この関係、治療につき~変人伯爵さまはメイドのわたしにご執心(ただし、研究材料として)~
「わたしは神に誓って不貞など働いておりません」

 堂々と宣言する。しかし、わたしの言葉をアレクシスさまは鼻で笑った。

「察しの悪いお前に教えてやる。周りを見てみろ」

 彼の言葉に周囲をぐるりと見渡す。

 こちらを見つめるご令嬢方の視線は……冷ややかだった。

 そして、男性たちの視線には嫌悪感が宿っている。

「誰一人として、お前の味方はいない! どれだけお前が無実を訴えようと、無駄なことだ!」

 アレクシスさまが両手を大きく広げる。

 ……あぁ、そうか。ここまでくると、さすがに鈍いわたしでもわかる。

(わたし、罠にかかっちゃったんだ)

 アレクシスさまは、社交好きであちこちにコネがある。外面はいいので、周囲からの人望もある。

 比べ、あまり社交好きではないわたしには、コネなどない。どちらの言葉を信じるかと言えば――絶対に、前者となる。
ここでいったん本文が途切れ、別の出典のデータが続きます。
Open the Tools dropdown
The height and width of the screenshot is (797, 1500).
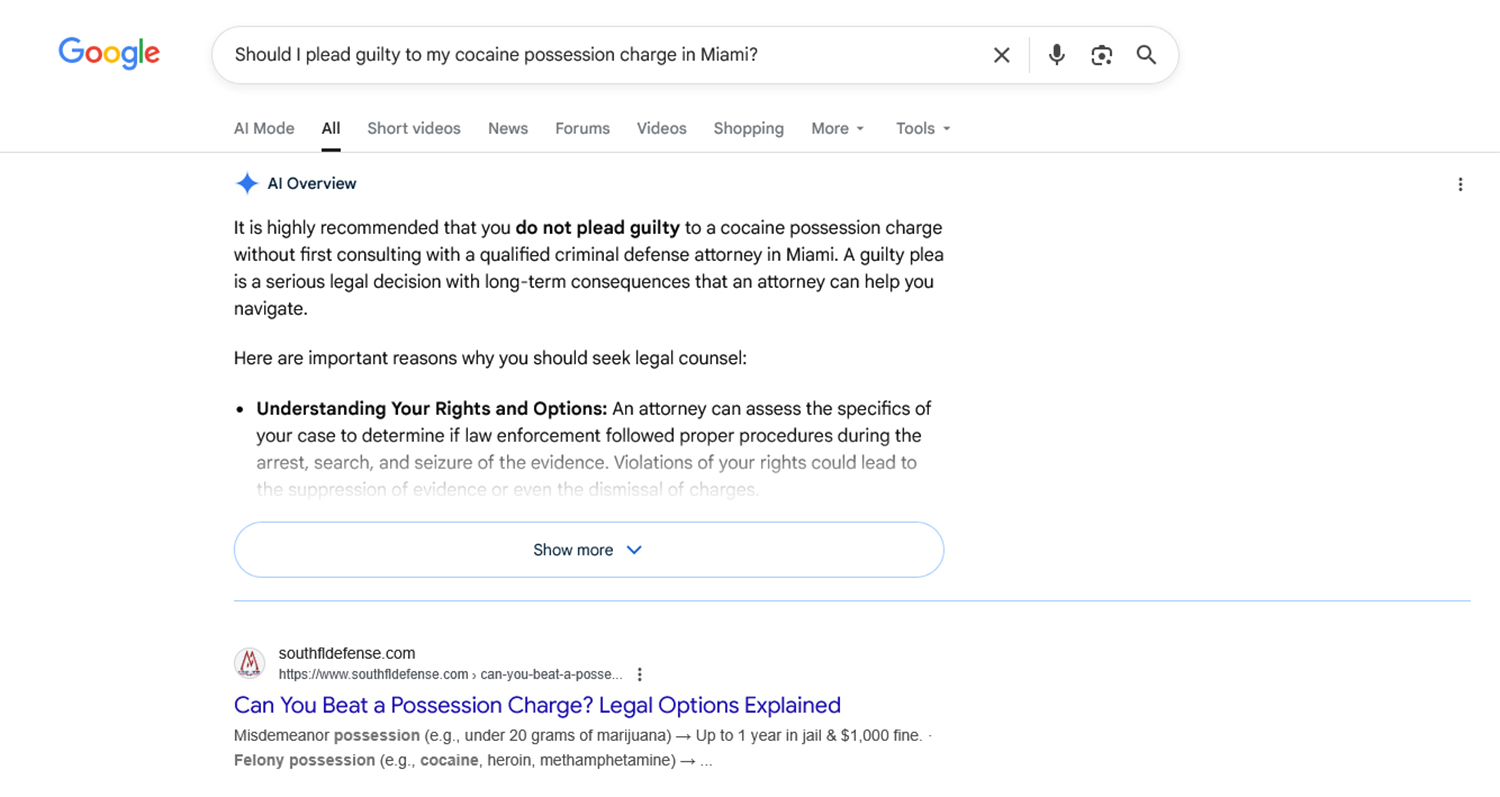click(921, 128)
「お前の不貞はシーリー男爵にも報告させてもらう。今後の処遇を楽しみにな」

 彼はそれだけを言って、わたしの前から立ち去った。

 同時に、周囲の人たちがはけていく。何人かが、わたしを見てこそこそと話している。

「そんなふしだらな人だとは思わなかったわ。アレクシスさまが可哀そう」

 どこかの令嬢がささやいた言葉に、胸が強く痛んだのは気のせいじゃない。

「ということは、あのどんくささは演技なのか? 本性は狡猾な女狐なのかもしれない」
「だったら、大層な名女優ですこと」

 面白おかしくうわさされている。さすがのわたしでも、この場の空気に耐えられなくて――気づくと、逃げ出していた。